Time Period3 Months [change]
DirectionMoves Against 
StrengthWeak
Accuracy100.0%
ValuesDaily Returns

OppFi Inc  vs.  Invivyd

 Performance 
       Timeline  
OppFi Inc 

Risk-Adjusted Performance

25 of 100

 
Weak
 
Strong
Solid
Compared to the overall equity markets, risk-adjusted returns on investments in OppFi Inc are ranked lower than 25 (%) of all global equities and portfolios over the last 90 days. Despite fairly unsteady technical and fundamental indicators, OppFi demonstrated solid returns over the last few months and may actually be approaching a breakup point.
Invivyd 

Risk-Adjusted Performance

0 of 100

 
Weak
 
Strong
Very Weak
Over the last 90 days Invivyd has generated negative risk-adjusted returns adding no value to investors with long positions. In spite of weak performance in the last few months, the Stock's basic indicators remain rather sound which may send shares a bit higher in March 2025. The latest tumult may also be a sign of longer-term up-swing for the firm shareholders.

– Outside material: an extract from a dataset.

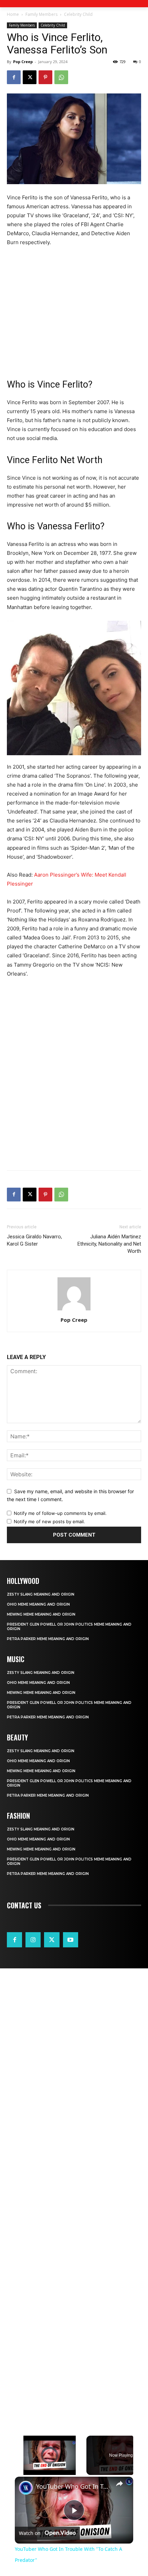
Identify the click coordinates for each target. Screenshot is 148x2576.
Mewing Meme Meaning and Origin (41, 1614)
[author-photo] (74, 1310)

OppFi and Invivyd Volatility Contrast

   Predicted Return Density   
       Returns  

Pair Trading with OppFi and Invivyd

The main advantage of trading using opposite OppFi and Invivyd positions is that it hedges away some unsystematic risk. Because of two separate transactions, even if OppFi position performs unexpectedly, Invivyd can make up some of the losses. Pair trading also minimizes risk from directional movements in the market. For example, if an entire industry or sector drops because of unexpected headlines, the short position in Invivyd will offset losses from the drop in Invivyd's long position.
The idea behind OppFi Inc and Invivyd pairs trading is to make the combined position market-neutral, meaning the overall market's direction will not affect its win or loss (or potential downside or upside). This can be achieved by designing a pairs trade with two highly correlated stocks or equities that operate in a similar space or sector, making it possible to obtain profits through simple and relatively low-risk investment.
Check out your portfolio center.
Note that this page's information should be used as a complementary analysis to find the right mix of equity instruments to add to your existing portfolios or create a brand new portfolio. You can also try the Price Transformation module to use Price Transformation models to analyze the depth of different equity instruments across global markets.